Publication Date
9-3-2025
DOI
10.31986/issn.2578.3343_vol6iss1.10
First Page
68
Last Page
73
Abstract
Introduction: Extracorporeal cardiopulmonary resuscitation (eCPR) has been used to improve survival in select cardiac arrest patients. Success is linked to patient volume, with centers classified as low (0-6), medium (7-12), or high (>12) volume based on annual cases. We hypothesize that Cooper has a large enough eligible patient population to benefit from implementation of an ECPR program.

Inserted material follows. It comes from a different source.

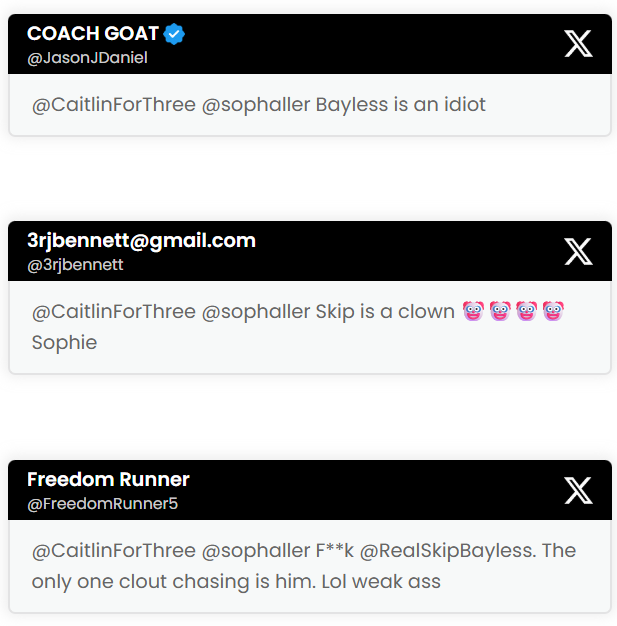Viewport: 617px width, 626px height.
Task: Click @CaitlinForThree mention in COACH GOAT's tweet
Action: coord(114,104)
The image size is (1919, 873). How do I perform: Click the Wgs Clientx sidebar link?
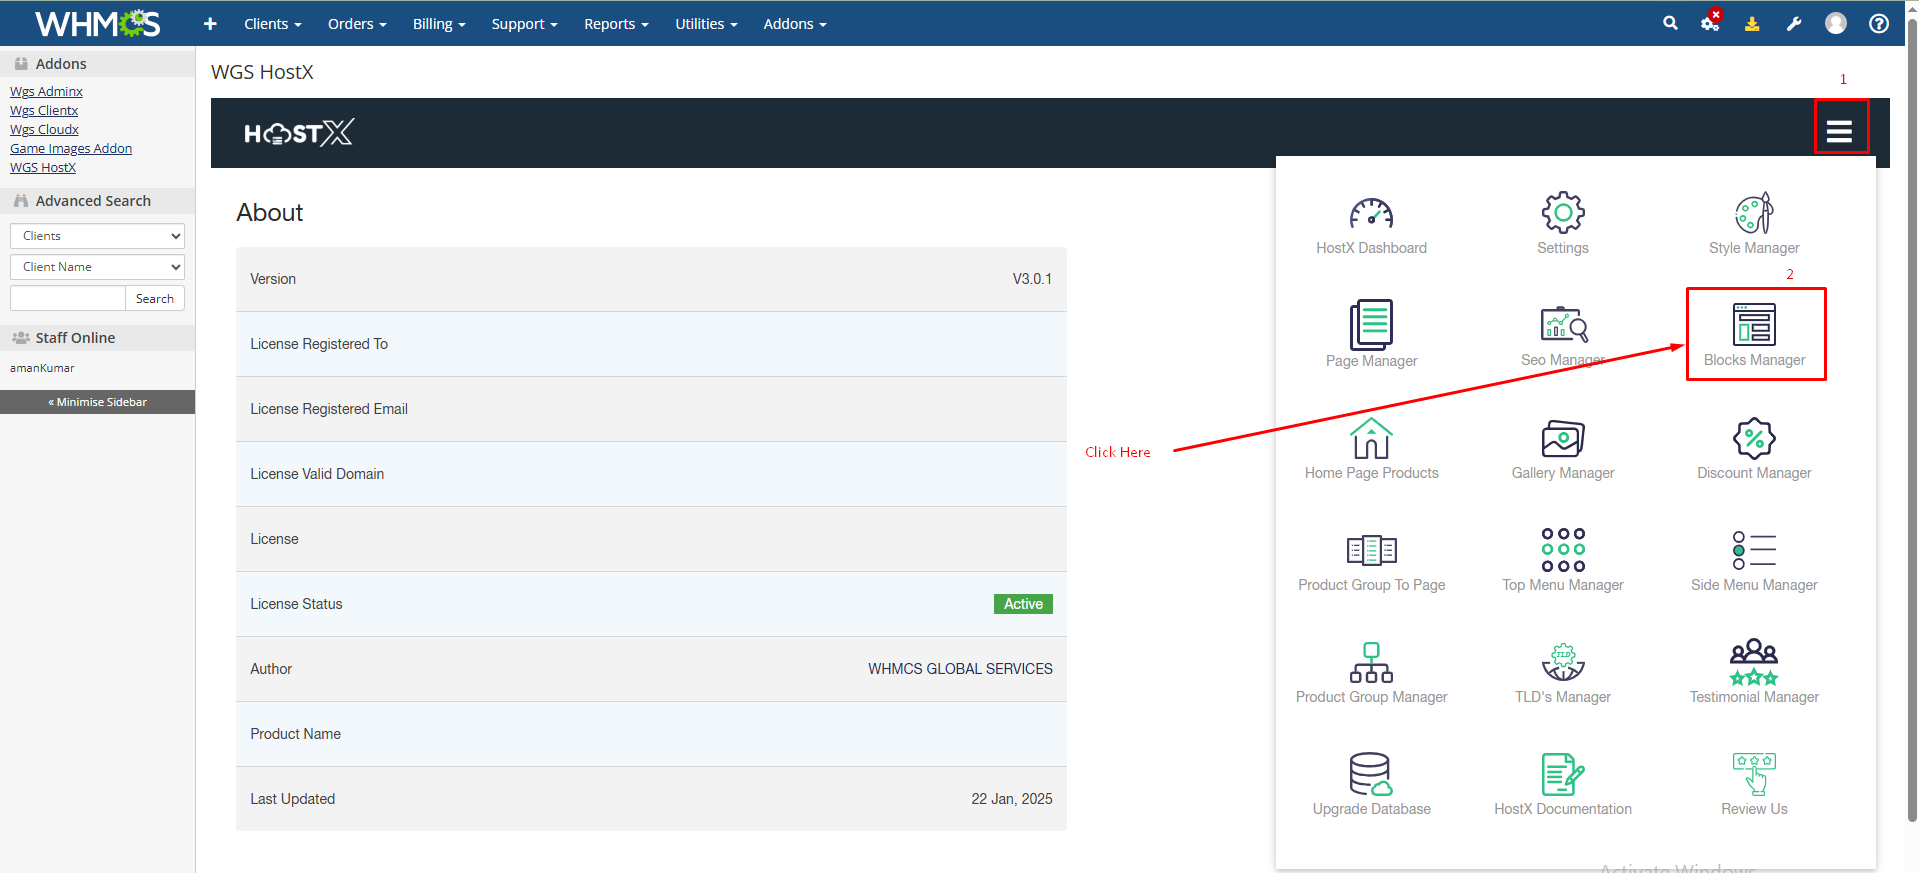point(44,111)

Methods: Out-of-hospital cardiac arrest (OHCA) patients transported to Cooper Hospital over six years were assessed for eCPR candidacy via retrospective chart review. In-hospital cardiac arrest (IHCA) eCPR data was also collected and combined with OHCA data to project annual eCPR volume. The crtieria set forth by the ELSO Interim Guideline Consensus Statement was utilized as inclusion criteria with the age criteria lowered from 75 to 65 years old. Exclusion criteria: age over 65, unwitnessed arrest, non-shockable initial rhythm, lack of by-stander CPR, or end-stage medical condition.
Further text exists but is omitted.